Christopher Waldrep. Vicksburg's Long Shadow: The Civil War Legacy of Race and Remembrance. New York: Rowman & Littlefield Publishers, 2005. xix + 344 pp. $26.95 (cloth), ISBN 978-0-7425-4868-8.
Reviewed by Alexander Mendoza (Department of History, University of Texas at Tyler)
Published on H-CivWar (February, 2008)
Eclipsing the Memories of Emancipation
When Confederate Maj. Gen. John C. Pemberton surrendered his army in Vicksburg to Maj. Gen. Ulysses S. Grant on July 4, 1863, the Rebels yielded control of the Mississippi River and dealt the South its second devastating battlefield loss in as many days. Particularly galling to Southerners was that the surrender of over 30,000 troops occurred on the Fourth of July, a bitter fact which kept Vicksburg citizens from celebrating Independence Day until the mid-twentieth century. Despite the significance of the Vicksburg bastion to the Civil War, in the years following the critical campaign, the Battle of Gettysburg, fought on July 1-3, 1863, would surpass the Vicksburg campaign in the nation's collective memory in military significance and romantic imagery.
Christopher Waldrep's Vicksburg's Long Shadow: The Civil War Legacy of Race and Remembrance is an attempt to correct this disparity between the eastern and western theaters and offer a fresh perspective of the significance of the Vicksburg campaign to Civil War memorialization. Waldrep's book is more than just a simple history of the Vicksburg National Battlefield Park. The study touches on a variety of themes: it provides a brief military history of the campaign that focuses on the contributions of African American soldiers; it traces how the memories of battles and leaders eclipsed the remembrance of freedom and emancipation; and it explores how the battlefield park came to symbolize the concept of national reunification in the midst of Jim Crow. Even though the author examines these and other subjects throughout his study, at the nexus of the history of Vicksburg National Military Park remain the competing memories of the campaign and the war. Waldrep thus analyzes the racial politics and justice underlying attempts by military men and politicians to celebrate the Vicksburg campaign. Similar to David Blight's Race and Reunion: The Civil War in American Memory (2002), Waldrep's study argues that Americans--North and South--rejected the remembrance of emancipation and racial equality in order to create a public memory that supported the moral uniformity of the Union and Confederate causes. "Reunion and reconciliation edged out race, and sentiment triumphed over ideology," the author writes (p. 227).

Entries on finding words and elements
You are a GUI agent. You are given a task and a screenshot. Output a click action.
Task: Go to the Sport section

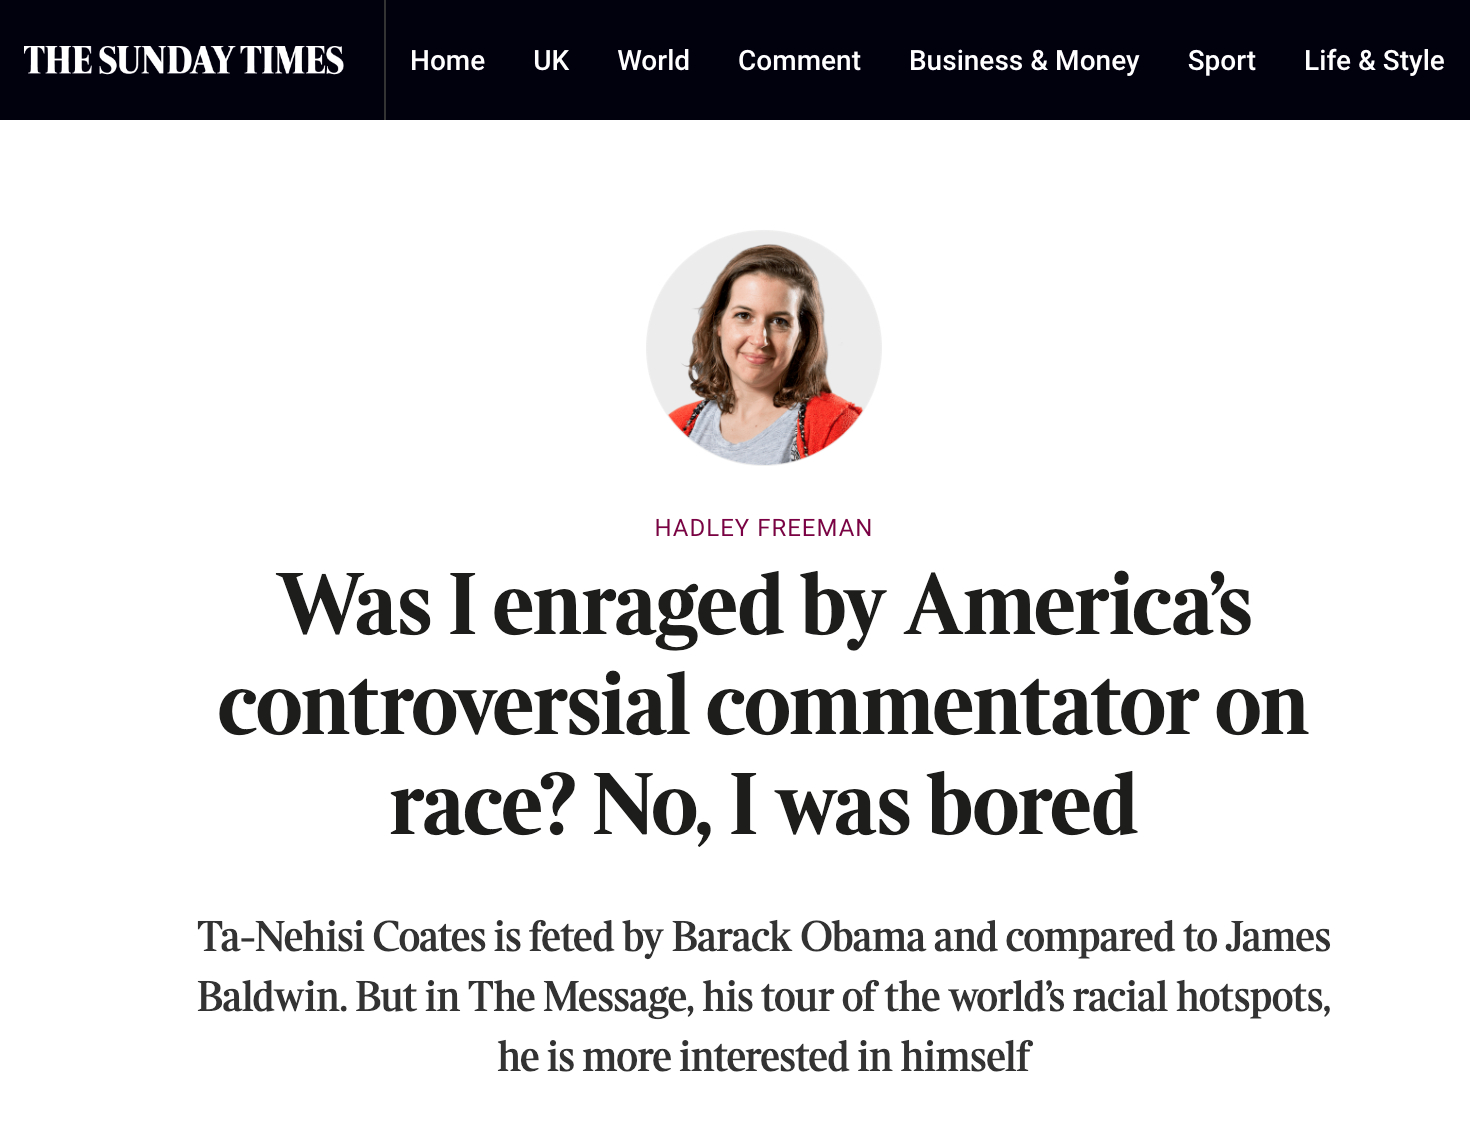click(1221, 61)
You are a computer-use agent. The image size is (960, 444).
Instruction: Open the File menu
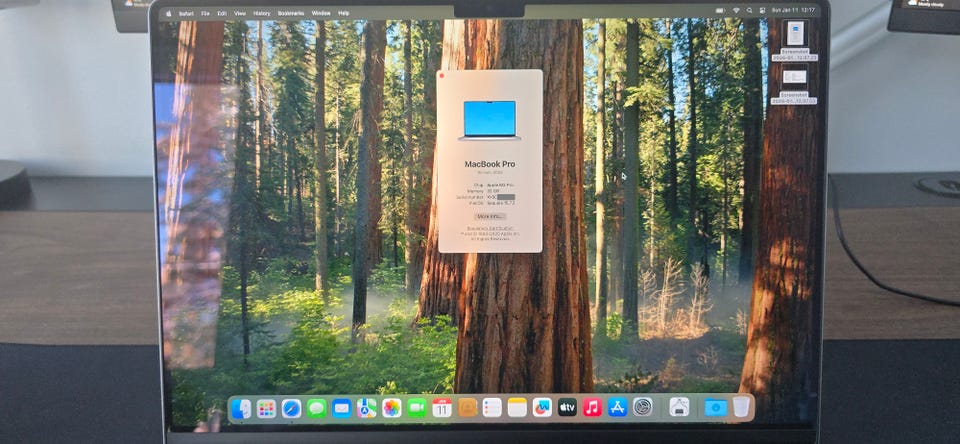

Goals
a - List every person named in the book review.
b - Return the passage of the book review from "Christopher Waldrep. Vicksburg's" to "Texas at Tyler)", copied word for word.

Results for each task
a - Christopher Waldrep, Alexander Mendoza, John C. Pemberton, Ulysses S. Grant, David Blight

b -
Christopher Waldrep. Vicksburg's Long Shadow: The Civil War Legacy of Race and Remembrance. New York: Rowman & Littlefield Publishers, 2005. xix + 344 pp. $26.95 (cloth), ISBN 978-0-7425-4868-8.
Reviewed by Alexander Mendoza (Department of History, University of Texas at Tyler)